### TEXTE SÉLECTIONNÉ
○ ○ ○
AfroPar Sylvie Gagnère - Lagrandeparade.com/ Commençons par définir l’« Afrofuturisme » : c’est un mouvement artistique qui développe des récits afrocentrés. En d’autres termes, il s’agit d’offrir de nouveaux visages du futur, où l’Afrique joue un rôle majeur. Au même titre que Whoopi Goldberg expliquait que voir Nichelle Nichols (le Lieutenant Uhura dans Star Trek) lui a permis de s’identifier à une personne qui lui ressemblait, une femme noire, les personnages, les décors, les histoires de ce mouvement littéraire ne sont plus uniquement européano-centrées, blanches et occidentales, mais s’ouvrent à des horizons différents.

Si c’est une raison suffisante pour avoir envie de découvrir cette anthologie, il en apparaît vite une autre : elle est de haut vol ! Auteurices quasi amateurs ou écrivain·es confirmé·es nous offrent une sélection variée et de grande qualité.

Pour vous donner un aperçu de l’ensemble, parlons de quelques textes qui nous ont particulièrement frappés.

Soif de sang de Rivers Solomon, évoque l’histoire de Sully, une adolescente noire esclave, qui, lorsque son maître disparaît à la guerre, se venge des femmes de la maison qui la maltraitaient. Le massacre de ces femmes permet à des morts anciens de revenir à la vie et de se faire une place dans notre monde. La nouvelle est toute de fureur et de rage, portée par le personnage de Sully, que seule la haine anime. Le fantastique est formidablement mis à l’honneur dans ce récit âpre et violent, remarquable !

Sylvia Saeba propose avec Les ciseaux de sang un texte d’une égale violence. Là aussi, un esprit revient, celui d’une petite fille morte à la suite de son excision. Le désir de vengeance qui l’anime est si puissant qu’il la mène à un affrontement terrible avec l’exciseuse. Ce texte est violent, sanglant, brutal, mais infiniment nécessaire.

Avec Souvenir organique, Floriane Soulas nous entraîne dans un étrange voyage dans le temps, ponctué par les chants de révolte des femmes noires – Billie Holliday et Strange Fruit, Sister Rosetta Tharpe et Shout, Sister, Shout ou encore Nina Simone et Images. Un récit émouvant et fort.

D’autres textes vont nous permettre de nous familiariser avec des aspects des cultures africaines, ou avec leurs histoires.

Le court texte de Sara Doke, Léopard cha-cha, ramène le lecteur au temps des expositions universelles du début du XXe siècle, et en particulier celle de Bruxelles, où le mépris du colonisateur blanc sera à l’origine de la récolte au Congo Belge.
○ ○ ○
### DONNÉES SOURCES
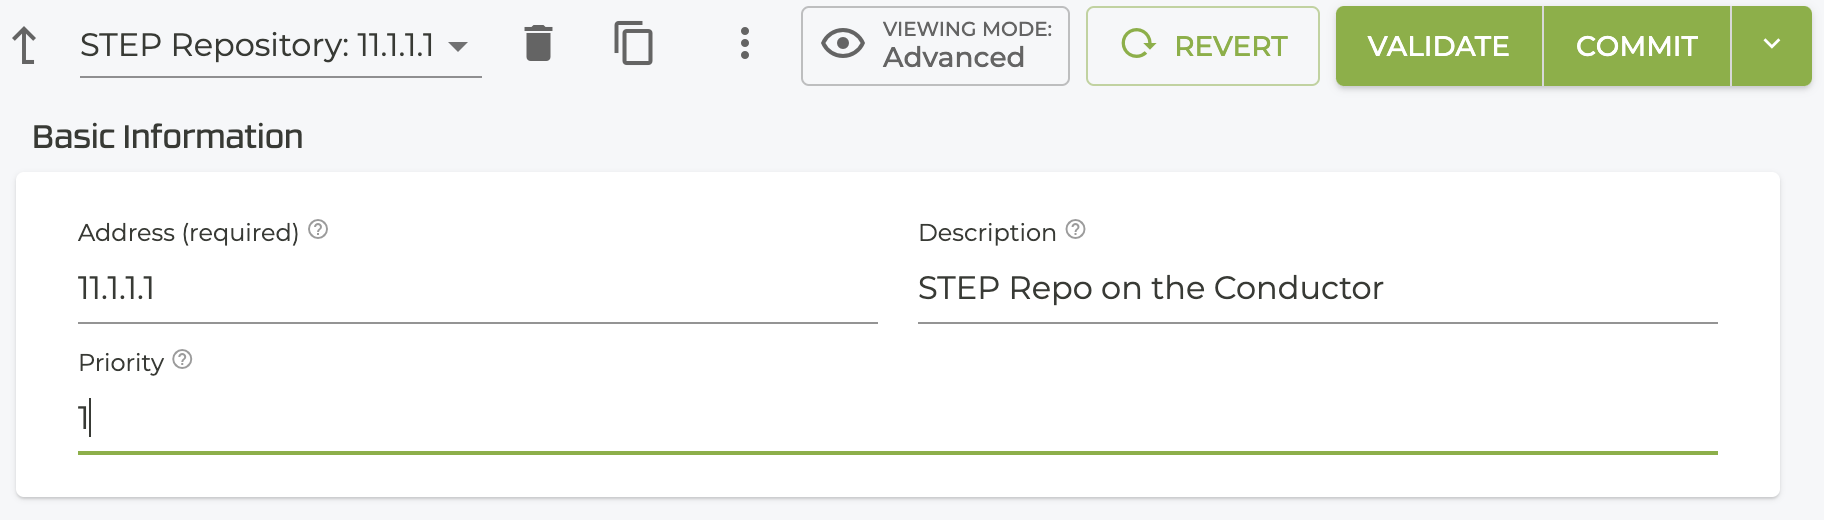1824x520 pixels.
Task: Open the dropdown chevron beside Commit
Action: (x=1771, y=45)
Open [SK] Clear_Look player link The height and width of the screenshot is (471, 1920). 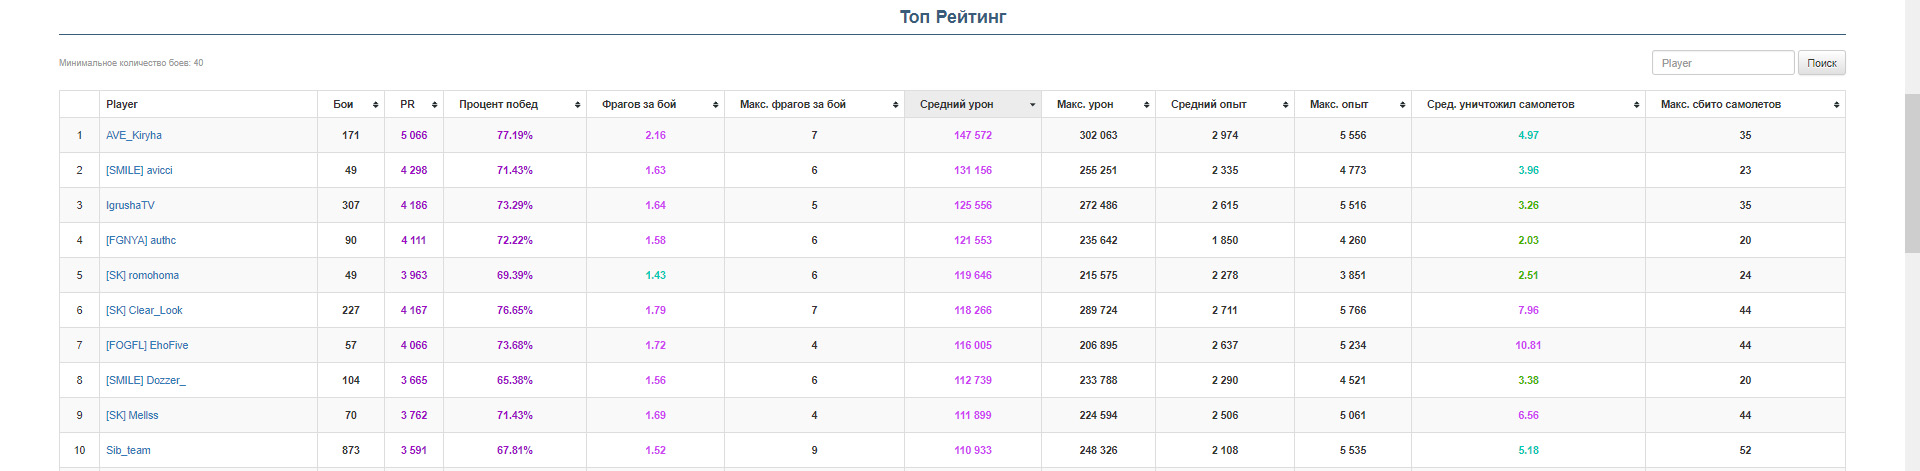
○ ○ ○
### TÂCHE À RÉALISER
Veuillez réécrire le passage du texte sélectionné allant de « Sylvia Saeba propose » jusqu'à « avec leurs histoires. » en le mettant à jour, avec « Mémoire organique » à la place de « Souvenir organique ».

### RÉSULTAT DE LA TÂCHE
Sylvia Saeba propose avec Les ciseaux de sang un texte d’une égale violence. Là aussi, un esprit revient, celui d’une petite fille morte à la suite de son excision. Le désir de vengeance qui l’anime est si puissant qu’il la mène à un affrontement terrible avec l’exciseuse. Ce texte est violent, sanglant, brutal, mais infiniment nécessaire.

Avec Mémoire organique, Floriane Soulas nous entraîne dans un étrange voyage dans le temps, ponctué par les chants de révolte des femmes noires – Billie Holliday et Strange Fruit, Sister Rosetta Tharpe et Shout, Sister, Shout ou encore Nina Simone et Images. Un récit émouvant et fort.

D’autres textes vont nous permettre de nous familiariser avec des aspects des cultures africaines, ou avec leurs histoires.